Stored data
************

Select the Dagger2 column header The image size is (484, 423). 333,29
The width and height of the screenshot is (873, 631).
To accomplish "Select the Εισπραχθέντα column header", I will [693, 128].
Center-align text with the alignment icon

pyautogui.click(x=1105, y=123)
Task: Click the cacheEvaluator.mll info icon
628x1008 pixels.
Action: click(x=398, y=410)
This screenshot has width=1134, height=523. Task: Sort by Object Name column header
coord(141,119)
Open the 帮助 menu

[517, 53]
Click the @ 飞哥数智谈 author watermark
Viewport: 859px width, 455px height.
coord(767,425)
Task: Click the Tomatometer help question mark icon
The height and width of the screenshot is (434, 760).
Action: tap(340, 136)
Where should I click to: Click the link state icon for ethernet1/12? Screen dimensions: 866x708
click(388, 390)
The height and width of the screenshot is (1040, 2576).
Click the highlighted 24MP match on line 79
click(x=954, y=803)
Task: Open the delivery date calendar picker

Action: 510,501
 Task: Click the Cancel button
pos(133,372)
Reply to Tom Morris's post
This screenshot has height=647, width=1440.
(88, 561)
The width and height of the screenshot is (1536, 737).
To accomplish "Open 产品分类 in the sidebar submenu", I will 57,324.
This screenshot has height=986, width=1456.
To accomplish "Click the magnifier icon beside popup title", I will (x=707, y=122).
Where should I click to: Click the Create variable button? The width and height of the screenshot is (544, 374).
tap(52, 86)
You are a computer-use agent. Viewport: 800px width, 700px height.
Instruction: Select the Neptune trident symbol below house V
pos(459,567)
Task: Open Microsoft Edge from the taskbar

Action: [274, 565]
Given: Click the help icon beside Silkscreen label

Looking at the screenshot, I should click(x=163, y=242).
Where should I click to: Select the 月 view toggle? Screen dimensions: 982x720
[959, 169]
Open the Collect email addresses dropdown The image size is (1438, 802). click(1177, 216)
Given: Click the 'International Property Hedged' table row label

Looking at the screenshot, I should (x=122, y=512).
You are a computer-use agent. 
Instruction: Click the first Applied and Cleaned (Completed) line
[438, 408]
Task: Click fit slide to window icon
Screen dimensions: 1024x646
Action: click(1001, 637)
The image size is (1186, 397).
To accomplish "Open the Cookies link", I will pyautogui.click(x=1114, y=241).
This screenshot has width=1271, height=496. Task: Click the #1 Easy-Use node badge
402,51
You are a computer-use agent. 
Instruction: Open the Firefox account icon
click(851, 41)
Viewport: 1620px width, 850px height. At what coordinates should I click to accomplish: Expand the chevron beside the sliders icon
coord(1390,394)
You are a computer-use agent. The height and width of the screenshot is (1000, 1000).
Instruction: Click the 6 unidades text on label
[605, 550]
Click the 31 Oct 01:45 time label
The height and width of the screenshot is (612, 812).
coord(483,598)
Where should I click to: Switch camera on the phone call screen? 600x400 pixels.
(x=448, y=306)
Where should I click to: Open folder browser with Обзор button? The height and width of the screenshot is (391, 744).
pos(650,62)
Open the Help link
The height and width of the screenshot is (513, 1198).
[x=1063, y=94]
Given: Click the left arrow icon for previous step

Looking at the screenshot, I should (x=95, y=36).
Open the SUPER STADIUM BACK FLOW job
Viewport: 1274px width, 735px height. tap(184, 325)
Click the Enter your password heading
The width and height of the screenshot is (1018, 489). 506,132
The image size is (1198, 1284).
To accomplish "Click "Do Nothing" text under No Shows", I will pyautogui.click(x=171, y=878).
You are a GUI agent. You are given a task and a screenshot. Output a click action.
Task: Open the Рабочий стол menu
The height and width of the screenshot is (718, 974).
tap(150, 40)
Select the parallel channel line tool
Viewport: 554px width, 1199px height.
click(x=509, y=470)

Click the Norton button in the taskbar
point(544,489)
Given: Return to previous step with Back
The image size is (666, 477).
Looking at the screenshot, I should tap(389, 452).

************

EXERCISE DIRECTIONS → Give back only the lines from the one containing "Click the Norton button in the taskbar" through the final line of the entries above, exactly as written, both included.

TASK OUTPUT →
Click the Norton button in the taskbar
point(544,489)
Given: Return to previous step with Back
The image size is (666, 477).
Looking at the screenshot, I should tap(389, 452).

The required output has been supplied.